Over the past 12 months, Spectrum’s editors have observed an rising by line connecting a number of main tales: the centrality of know-how to geopolitics. Final month, our cowl story, finished in partnership with International Coverage journal, was on the way forward for submarine warfare. And final October, we centered on how sea drones may bolster Taiwan’s “silicon shield” strategy, which rests on Taiwan Semiconductor Manufacturing Co.’s domination of high-end chip manufacturing.
So after I requested the curator of this concern, Senior Editor Samuel K. Moore, what he noticed as the main theme as we head into 2025, I wasn’t shocked when he stated, with out hesitation, “geopolitics and know-how.”
In truth, the identical day Sam and I spoke, I forwarded to Spectrum’s Glenn Zorpette a information merchandise about China banning the export to america of gallium, germanium and antimony. China’s overwhelming command of uncommon earths like these is on the coronary heart of Zorpette’s story on this concern. “Inside an American Rare Earth Boomtown” paints a vivid image of how america is attempting to nurture a home uncommon earth mining and processing business.
China, in the meantime, is itself trying to reduce its personal dependence on imported uranium by constructing a thorium-based molten-salt reactor in the Gobi Desert. And tensions between China and Taiwan will undoubtedly be additional burdened with the opening of TSMC’s first advanced wafer fab in the United States this 12 months.
The mitigation of climate change is one other key space the place politics informs tech advances. In “Startups Begin Geoengineering the Sea”, Senior Affiliate Editor Emily Waltz takes readers aboard a pair of barges anchored close to the Port of Los Angeles. There, two corporations, Captura and Equatic, are piloting marine carbon-capture techniques to strip CO2 out of ocean water. Whether or not the outcomes will be measured precisely sufficient to assist corporations and nations meet their carbon-reduction targets is an open query.

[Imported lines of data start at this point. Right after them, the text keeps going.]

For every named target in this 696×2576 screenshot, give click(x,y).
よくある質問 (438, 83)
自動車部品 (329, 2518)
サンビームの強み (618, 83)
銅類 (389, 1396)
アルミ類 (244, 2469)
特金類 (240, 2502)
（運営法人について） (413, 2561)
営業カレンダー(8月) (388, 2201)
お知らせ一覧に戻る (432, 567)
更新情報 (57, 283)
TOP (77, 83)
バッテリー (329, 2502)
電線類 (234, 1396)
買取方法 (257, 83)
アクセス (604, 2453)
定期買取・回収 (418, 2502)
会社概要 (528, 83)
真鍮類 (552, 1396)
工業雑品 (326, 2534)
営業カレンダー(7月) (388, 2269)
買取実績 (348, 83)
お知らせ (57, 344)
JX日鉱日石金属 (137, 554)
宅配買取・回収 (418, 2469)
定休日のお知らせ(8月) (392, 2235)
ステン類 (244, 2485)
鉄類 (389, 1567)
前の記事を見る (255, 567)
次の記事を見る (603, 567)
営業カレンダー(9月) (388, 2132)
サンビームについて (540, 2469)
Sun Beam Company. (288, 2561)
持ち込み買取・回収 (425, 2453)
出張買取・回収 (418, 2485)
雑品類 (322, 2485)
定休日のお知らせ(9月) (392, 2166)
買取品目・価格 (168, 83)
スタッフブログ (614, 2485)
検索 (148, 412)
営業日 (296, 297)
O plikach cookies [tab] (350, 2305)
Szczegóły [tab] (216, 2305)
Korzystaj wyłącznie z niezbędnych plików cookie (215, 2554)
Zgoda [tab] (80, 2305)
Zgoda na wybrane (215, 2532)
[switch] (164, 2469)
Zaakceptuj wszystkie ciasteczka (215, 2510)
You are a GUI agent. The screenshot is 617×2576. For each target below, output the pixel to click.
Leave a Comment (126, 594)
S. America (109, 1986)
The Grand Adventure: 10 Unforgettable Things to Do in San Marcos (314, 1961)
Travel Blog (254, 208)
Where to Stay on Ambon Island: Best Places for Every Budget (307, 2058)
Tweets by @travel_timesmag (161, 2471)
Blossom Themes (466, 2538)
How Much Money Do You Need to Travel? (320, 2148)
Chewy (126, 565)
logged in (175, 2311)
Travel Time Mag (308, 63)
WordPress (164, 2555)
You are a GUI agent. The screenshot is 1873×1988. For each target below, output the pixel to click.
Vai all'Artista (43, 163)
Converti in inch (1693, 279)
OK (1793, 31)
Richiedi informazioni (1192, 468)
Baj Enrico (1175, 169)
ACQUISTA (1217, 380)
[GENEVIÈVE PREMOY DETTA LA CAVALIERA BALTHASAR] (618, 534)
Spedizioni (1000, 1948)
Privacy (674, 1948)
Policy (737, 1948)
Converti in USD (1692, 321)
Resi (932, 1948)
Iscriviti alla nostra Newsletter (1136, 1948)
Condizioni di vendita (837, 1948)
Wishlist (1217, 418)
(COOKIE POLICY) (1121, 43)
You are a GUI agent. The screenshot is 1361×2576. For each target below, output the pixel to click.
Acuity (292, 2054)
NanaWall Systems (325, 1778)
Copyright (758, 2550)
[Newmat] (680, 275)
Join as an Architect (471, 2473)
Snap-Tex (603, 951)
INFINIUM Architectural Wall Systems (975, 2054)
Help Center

A method for the worldwide neighborhood to check the impacts of those efforts may very well be Deep’s Sentinel program, the primary a part of which will likely be accomplished this 12 months. Our correspondent Liam Critchley, based mostly in England, studies in “Making Humans Aquatic Again” that Deep, situated in Bristol, is constructing a modular habitat that may let scientists dwell underwater for weeks at a time.
One other geopolitical concern additionally lies at sea: the vulnerability of undersea fiber-optic cables, which carry an ever-growing share of the world’s Web visitors. The potential of outages because of assault or accident is so worrying that NATO is funding a project to quickly detect undersea-cable damage and reroute data to satellites.
In a provocative commentary on why know-how will outline the way forward for geopolitics printed in International Affairs in 2023, Eric Schmidt, chair of the Particular Aggressive Research Mission and the previous CEO and chair of Google, argues that “a rustic’s skill to mission energy within the worldwide sphere—militarily, economically, and culturally—depends upon its skill to innovate quicker and higher than its opponents.” On this concern, you’ll get an concept of how numerous nations are faring on this regard. Within the coming 12 months, you’ll be able to look ahead to our persevering with analysis of how the new U.S. administration’s policies on primary analysis, local weather change, regulation, and immigration affect international competitors for the uncooked supplies and human assets that stoke the engines of innovation.